Millones de peruanos vuelven por estos días a las aulas. Regresan a clase. Y lo hacen en el contexto de falencias que todos conocemos. Los peruanos –creo que así lo entendemos– tenemos una gran deuda con la educación. Que no es asunto solo del escandaloso estado de la infraestructura educativa; como tampoco lo es aquel de la (mal) formación docente; o de epidémicos problemas de disfuncionalidad familiar. De allí que nuestro deber con la educación no habrá de solucionarse inaugurando seis o siete escuelas. Como tampoco tratando de combatir ignorancias radicales y anemias pertinaces con tardíos programas de capacitación y tardíos programas alimentarios. 

Nuestro problema educativo ciertamente compromete al Estado, la sociedad toda y a la familia. Si perpetuamos facilistamente los modos de ser y hacer de los últimos años nos quedaremos quizás con planes de mejora solo en el papel, con muchas asesorías y consultorías y con capacitaciones y actualizaciones docentes dirigidas –y es duro decirlo– a personas que no quisieron o supieron ser maestros.

Bien miradas las cosas el diagnóstico de nuestra educación es sencillo: ausencia de mérito. Ausencia de mérito y autoridad para el magisterio: y esa palabra magisterio alcanza tanto a las llamadas autoridades de nuestros ministerios, como a los propios docentes y por cierto a los padres de familia. 

Rozo aquí la coyuntura política.
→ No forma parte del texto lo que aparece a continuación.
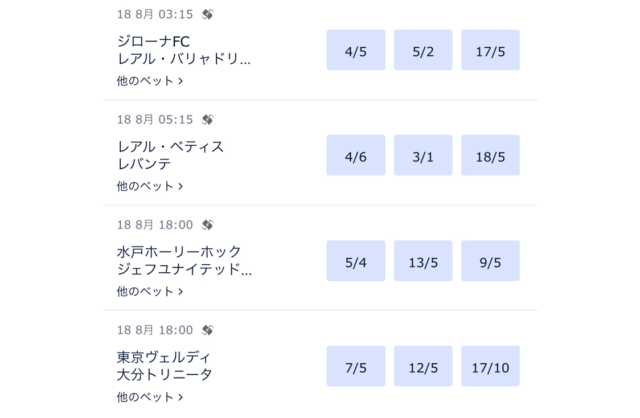This screenshot has height=418, width=640.
Task: Expand 他のベット for the ジローナFC match
Action: 150,81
Y el juego de verdades y falsedades al que asistimos hoy en día me recuerda a El fantasma de la ópera. Tanto a la novela de Leroux como a la magnífica representación de Broadway. Solo que en nuestra política no hay una historia de amor sino multiplicidad de espejos que distorsionan percepciones al punto de ocultamientos y hasta santificación de pecados. Juegos de espejos manejados con inteligencia (sic) que no están al servicio precisamente de una obra literaria.

Y vuelvo al título e inicio de esta nota. El regreso a clases debería significar iluminar saberes y conocimientos y ello implica retomar el camino del magisterio para que nuestros alumnos –y nuestra sociedad toda– no sigan viviendo en un juego de espejos.